#### Text shown

This title comes in the form of abstract nonsense but nonsense that takes heed of ‘the dilemma’. The dilemma is how to break out of the all encompassing capitalist edifice. Such a task is the mission of the left. After being engaged on the peripheries and sometimes deeper levels of left wing Anarchist and Trotskyite sects of the London UK left I find myself at a double edged sword.
My radical left ambitions seem to be very different from the rest of the left or rather the organised left here in the UK, and doubtless to say most of the UK left. The title of this article is my attempt at deciphering the disparity between myself and the UK left, the contours of this disagreement encapsulated by this ambiguous title will be depicted and revealed in this article. No doubt it will be of no interest to anyone but myself, although I write this in the hope of someone to completely rip apart my sentiment or ideally help me towards the realisation of what it is I have to say about what it really means to be a member of the Radical Left.
I have been struggling to see how the UK left hope to achieve a revolution. Their focus, rhetoric and doctrine are embedded in 19th and 20th century text, philosophy, and crucially, tactics. It is the tactics which really concern me - as the sentiment of holding onto a Marxist, Trotskyite, Leninist, Luxembourg’s teaching is part and parcel of the constitutional edifice of the Left but - these teaching, especially today, are not sacred and should not be treated as such. What resides in the form of sacredness is the underlying message of these philosophers and revolutionaries, which is - Capitalism is a system that should be opposed and defeated and those opposing capitalism the Proletariat and slum dwellers, who constitute one of the largest proportion of densely populated civilisations around the world) the majority of the population, a section of the population who are suppressed or excluded by the ruling classes and the section of global society, need to rise up and take control of the reigns of history before the capitalist train, we are all riding, collides into oncoming traffic.
A collision is a very likely scenario in light of the current global constellations developing in the sphere of the International Relations of the 21st century, but it is the 21st century that is the crucial point here! WE live in the 21st century and to stick to Socialist tactics of the 19th and 20th century, which do not account for slums or ecological propensities, is in my view, the reason for the total failure of the left to engage and ignite with the revolutionary potential of a proletariat, that does not even realise its potentials or even that the proletariat is the proletariat!
Show me a contemporary Marxist arguing for a 21st century vision of what a left wing revolution would look like? For me, as it is clear if you were to read my blog roll would quickly discover that, although I have my disagreements and criticisms with Zizek, he is the only Marxist philosopher trying to challenge this dilemma that the left face. It is abundantly clear that he is the Anti-Christ of the left, an analogy I am sure he would relish, and this is a just analysis, but at least he is attempting to reconstruct the radical left in order to bring the left face to face with the realities that our old ways and theories, although relevant in many aspects, just do not cut it when it comes to our current epoch!

########

Jobs:
• 1. Answer these questions about the essay on the UK left:
(a) According to the essay, what is the dilemma that the left faces?
(b) Which centuries' text, philosophy, and tactics does the essay say the UK left's focus, rhetoric, and doctrine are embedded in?
(c) Who does the writer name as the only Marxist philosopher trying to challenge this dilemma?
• 2. Reproduce the passage of the essay on the UK left from "My radical left" to "the Radical Left.".
The entries that follow the essay are not needed for any of this.

#### Entries provided

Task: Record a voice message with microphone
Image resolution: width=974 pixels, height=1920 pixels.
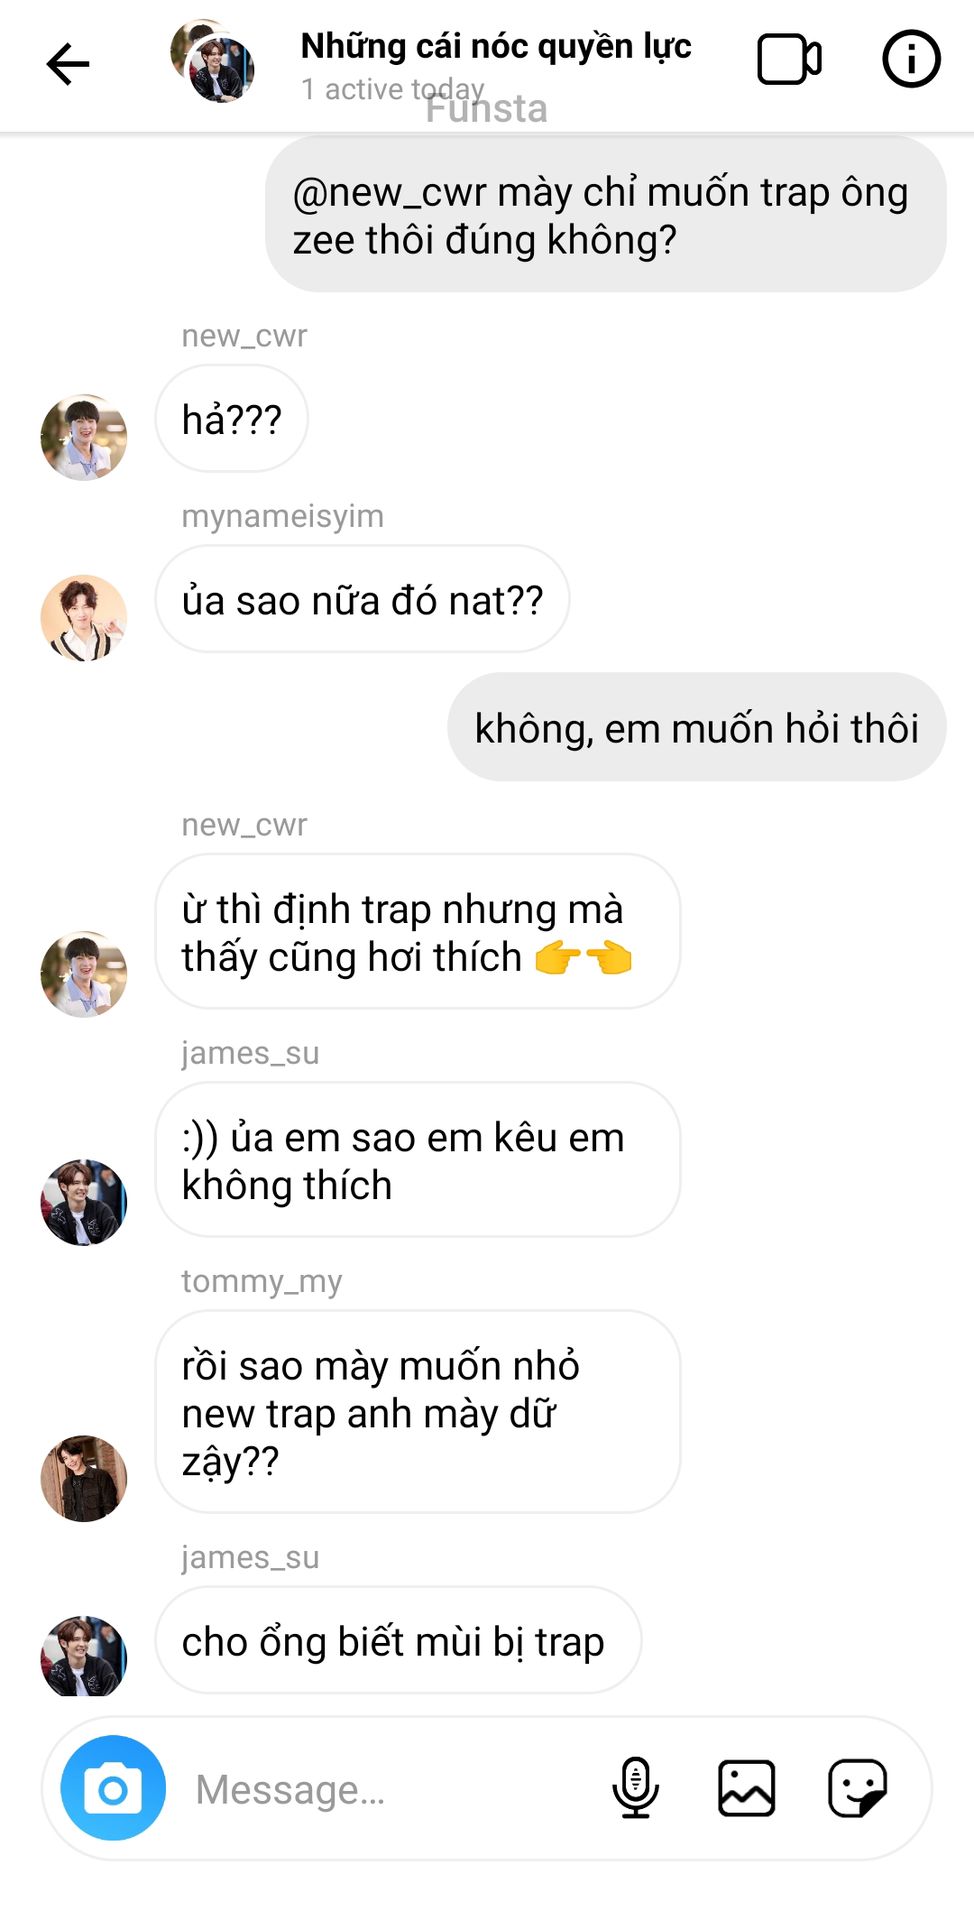Action: coord(635,1788)
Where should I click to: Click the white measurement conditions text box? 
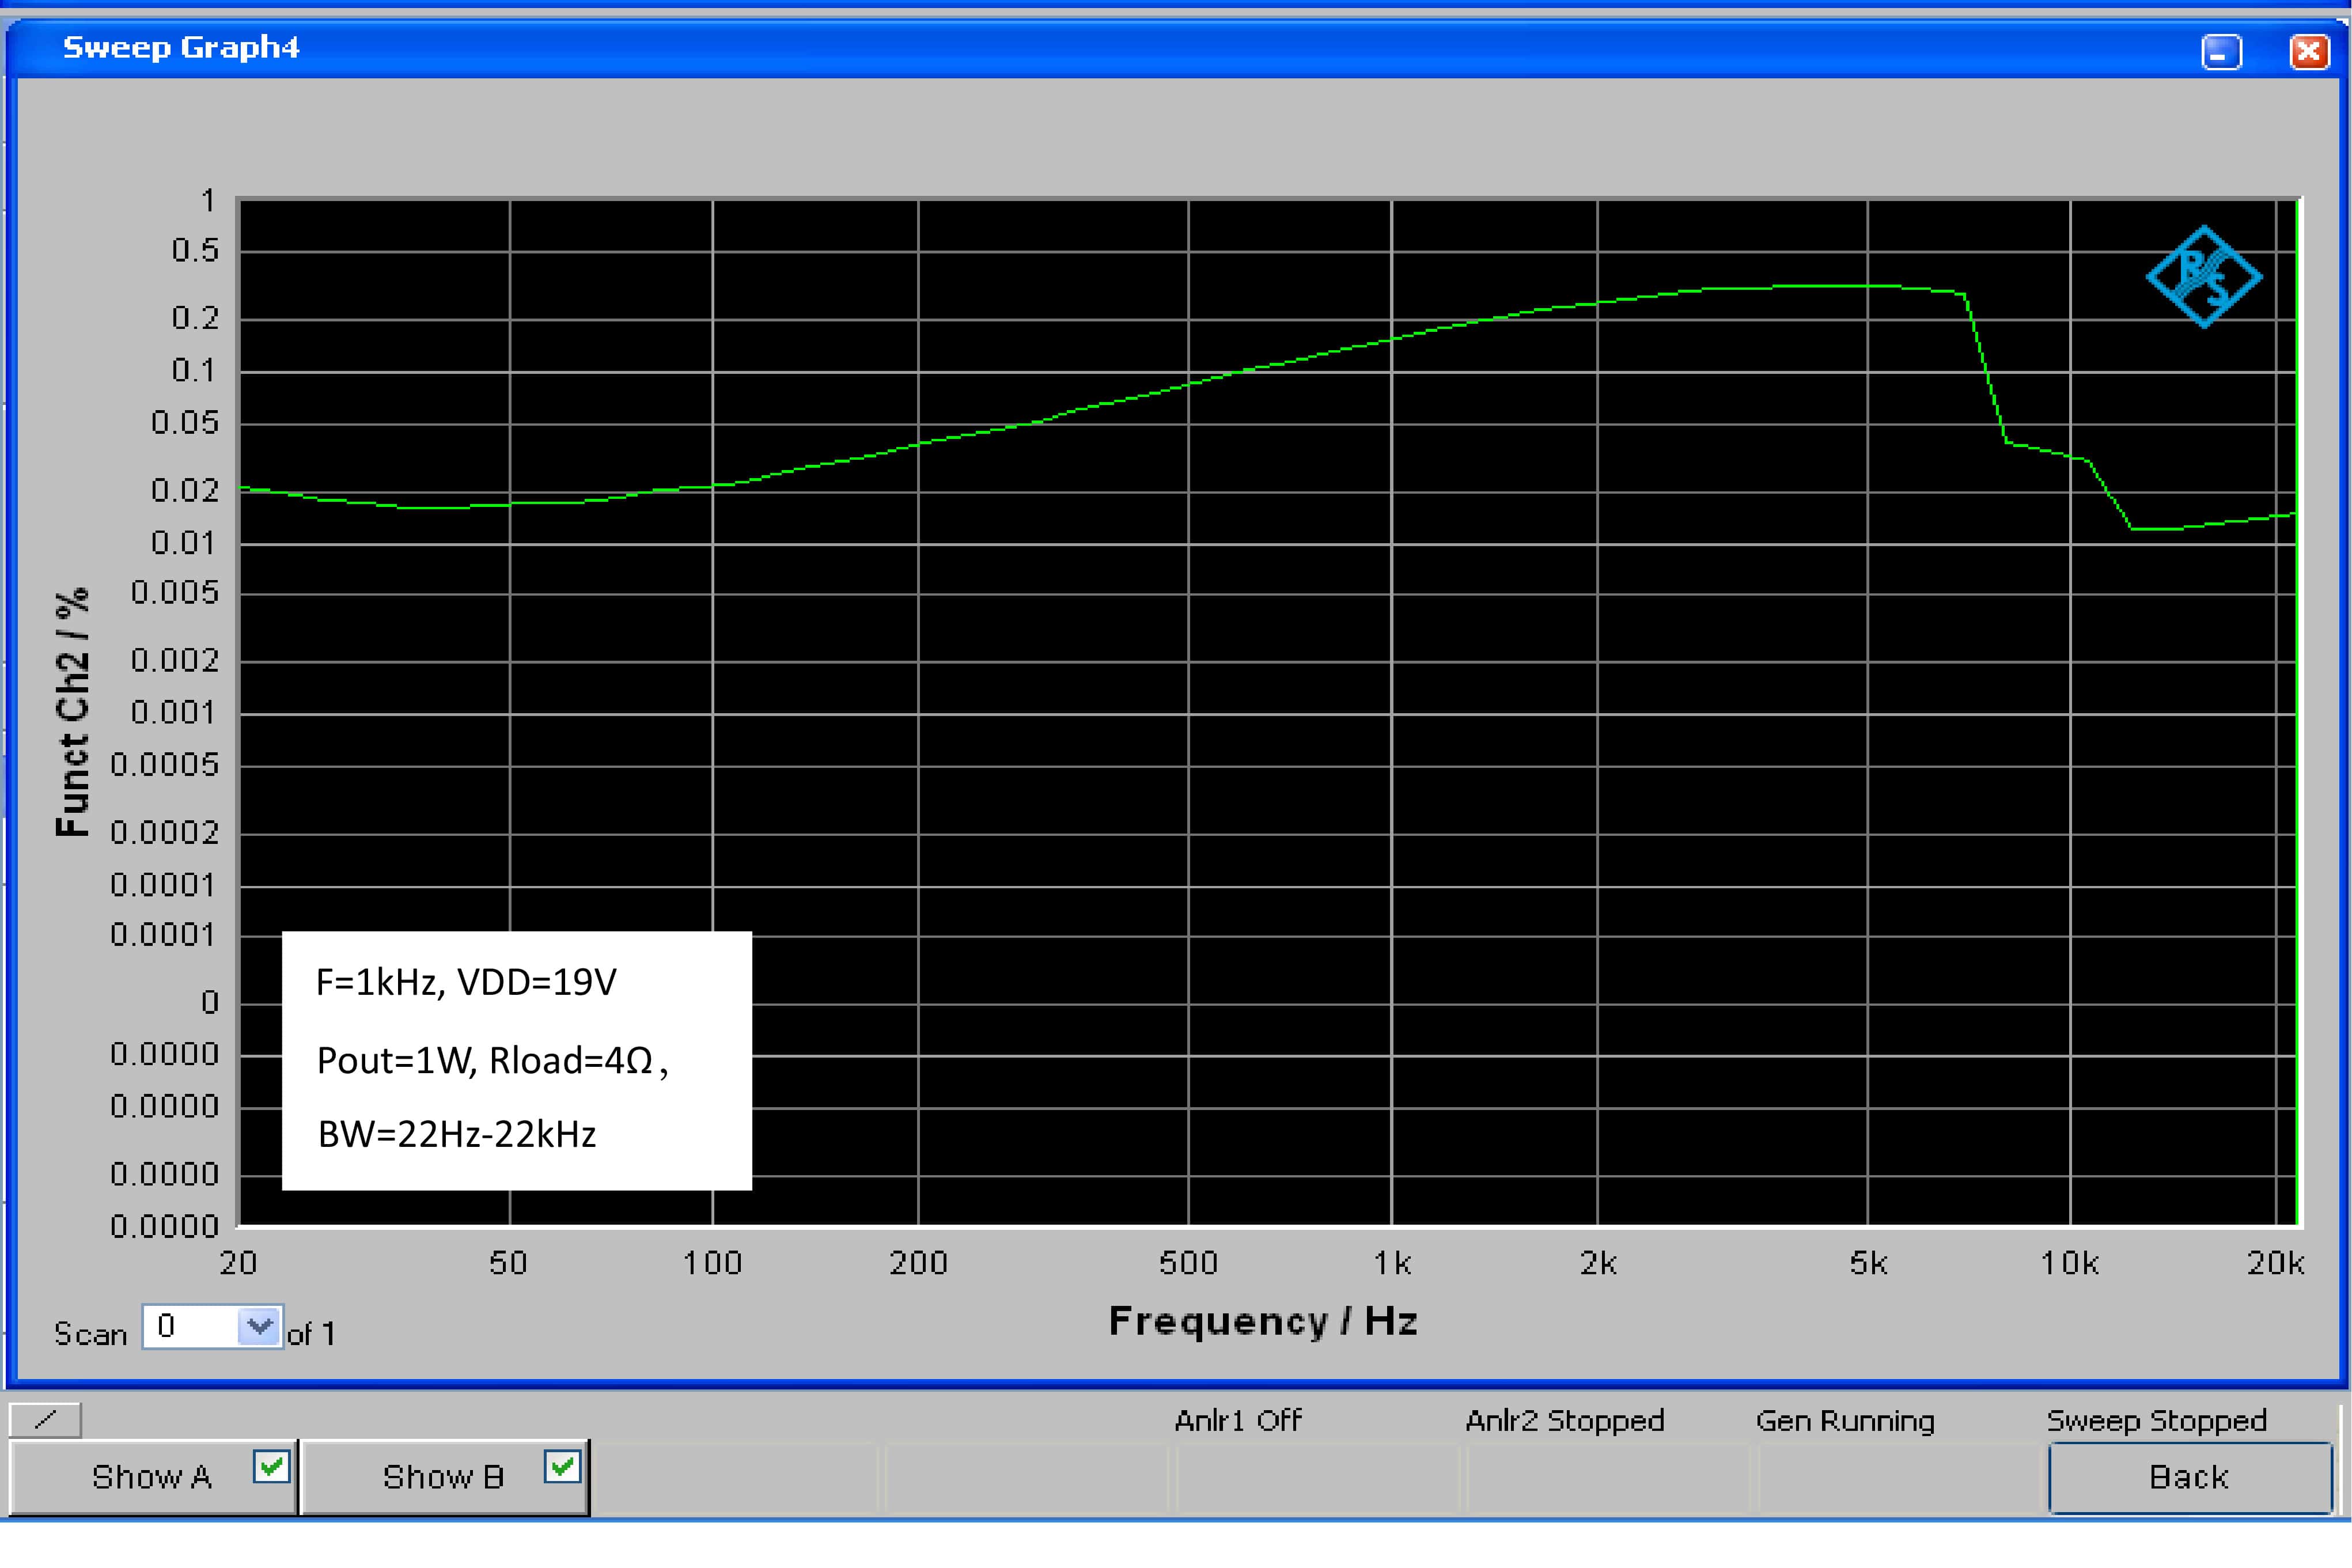point(516,1060)
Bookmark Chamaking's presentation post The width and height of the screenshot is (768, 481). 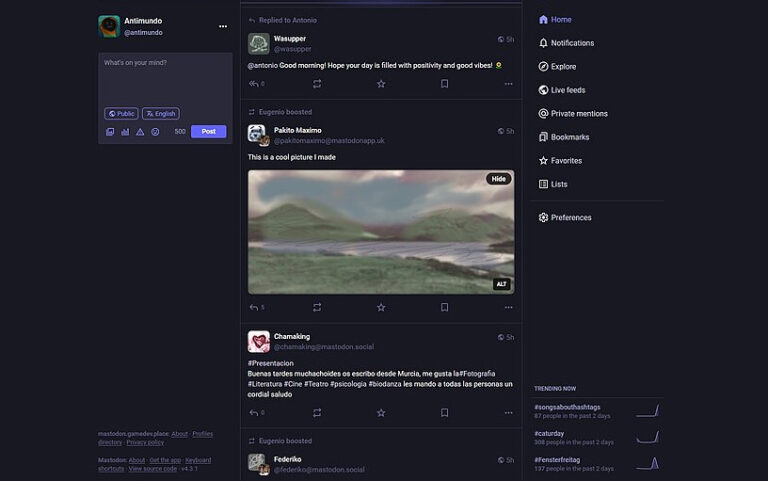click(444, 412)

########

Answers for the tasks:
• 1.
(a) How to break out of the all-encompassing capitalist edifice.
(b) The 19th and 20th centuries.
(c) Zizek.

• 2.
My radical left ambitions seem to be very different from the rest of the left or rather the organised left here in the UK, and doubtless to say most of the UK left. The title of this article is my attempt at deciphering the disparity between myself and the UK left, the contours of this disagreement encapsulated by this ambiguous title will be depicted and revealed in this article. No doubt it will be of no interest to anyone but myself, although I write this in the hope of someone to completely rip apart my sentiment or ideally help me towards the realisation of what it is I have to say about what it really means to be a member of the Radical Left.